What was to be done to prevent more Baby Ps? The question galvanized British social services for the last decade and produced a multitude of reports and studies to address the problems of foster care in Great Britain, culminating in Foster Care in England: A Review for the Department for Education (Narey and Owers, February 2018). At first glance this exhaustive review seems merely to show how different the foster care system is in England, with its multitude of local, regional, and national foster care agencies, some private and some public, some non-sectarian, others religious. On a second reading, though, the report has much to say to us, especially about how children should be treated in foster care.

Narey & Owers’ 2018 Report

A consistent theme in the report is that children in care often feel isolated from their caregivers. One reason is that while foster parents need to be trained and semi-professional, they also need to “fiercely advocate for the children in their care.” That level of emotional involvement faces what the authors regard as a startling fact: that foster care guidelines are silent on physical affection. That silence promotes a view that physical affection is inappropriate. The Montana DPHHS Child and Family Services Manual is also silent on this subject. While Foster Care in England does not argue that physical affection should be mandated, the report makes crystal clear that affection should not be denied when welcomed by the child. A simple pat on the shoulder on a bad day can make all the difference to us; should we expect foster children to be any different?

The isolation children feel also involves how poorly they are informed, even from the beginning of their placement. One child quoted in the report had this to say:

“When I was first taken into care at 13 I was not given much information about what was happening and what the process would be. I was not given information about where I was being taken. The police picked me up at my house and took me to social services and from there, was sent to a foster home. I was not given information about this placement: who was there, where it was etc. The social worker left me there with my brother (2 years old) and did not leave us additional information about when we would see our other siblings, arrangements for travelling to school, how long we could be there, when we next would see a social worker.”

It’s hard not to hear a CASA child’s voice here. The trauma of dysfunctional families so easily becomes worse when a child has to face even greater disruption to an already fragile life. This is especially true for children who have experienced multiple placements. If CASAs think of ourselves as a constant in a child’s life, we need to be constant at every moment in a child’s life, especially at the moments of transition from one foster placement to another, moments made all the more difficult when transitions also involve a change of social worker. Listen to another child quoted in Foster Care in England:

“As a kid growing up in care (from a few weeks old to being dumped in a high rise council flat age 17 years with no support, no carpets, no curtains, no fridge or cooker and no money or support), I experienced both foster and residential care on multiple occasions . . . I was gutted every time I called social services to find out I now had a new social worker – it meant I had to begin to get to know them all over again. Sometimes I took to them immediately but sometimes I was suspicious – and often these were the ones who moved on quickly, leaving me feeling empty, un-represented and bereft.”
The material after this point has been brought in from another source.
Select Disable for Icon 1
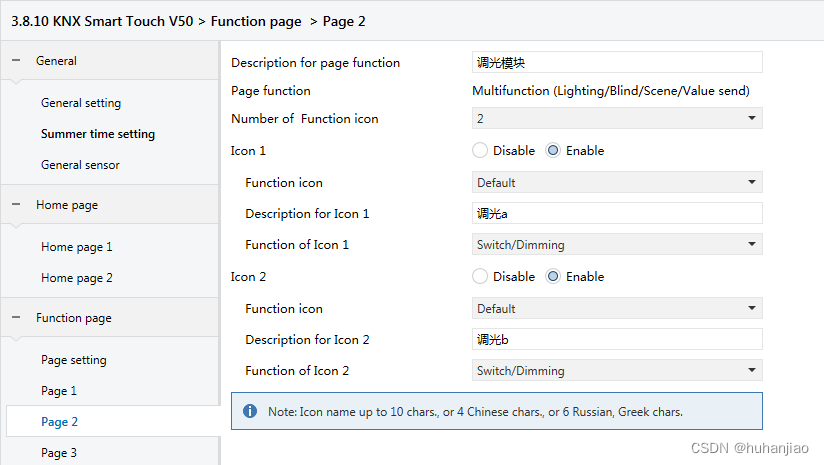824x465 pixels. [x=480, y=151]
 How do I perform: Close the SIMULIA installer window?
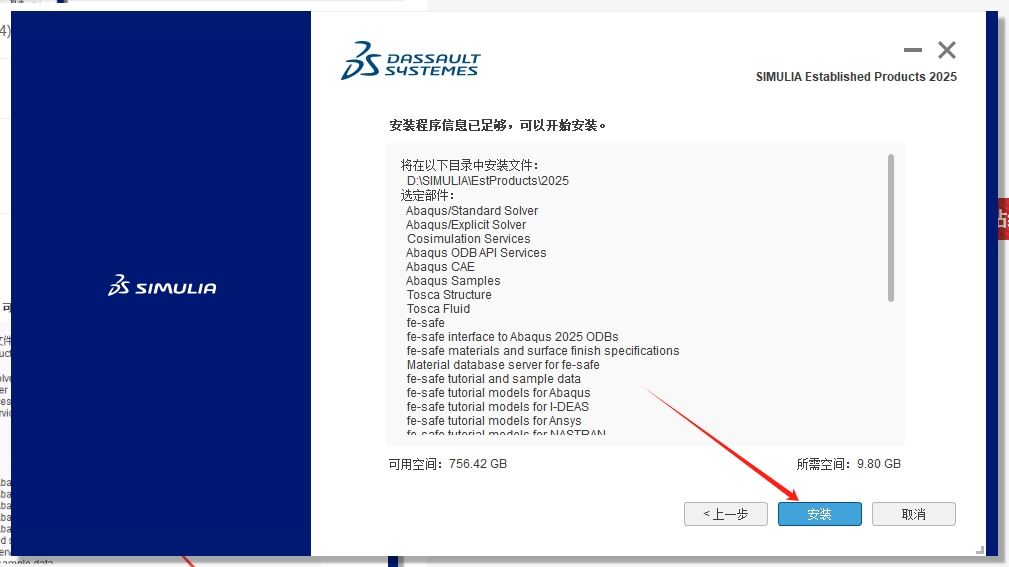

CASAs work extra hard so that children in care don’t feel empty, unrepresented and bereft, but Foster Care in England makes me to wonder if we couldn’t do more. Three recommendations stand out here; each offers some food for thought:

1. “Children must routinely be better prepared for a placement . . .by being told much more about the carers, their family and the carers’ home, day-to-day care and routines before the first meeting.” The report suggests that video messages, scenes of bedrooms, and lists of basic house rules should be used prior to placement. If we say that the British are too ambitious in this regard, CASAs should remember that the CASA Memorandum of Understanding with the 13th Judicial District clearly states that a CASA is to provide “immediate assistance to the child during transfers to include: moves involving foster homes, schools, family reunifications and/or adoptive placements.”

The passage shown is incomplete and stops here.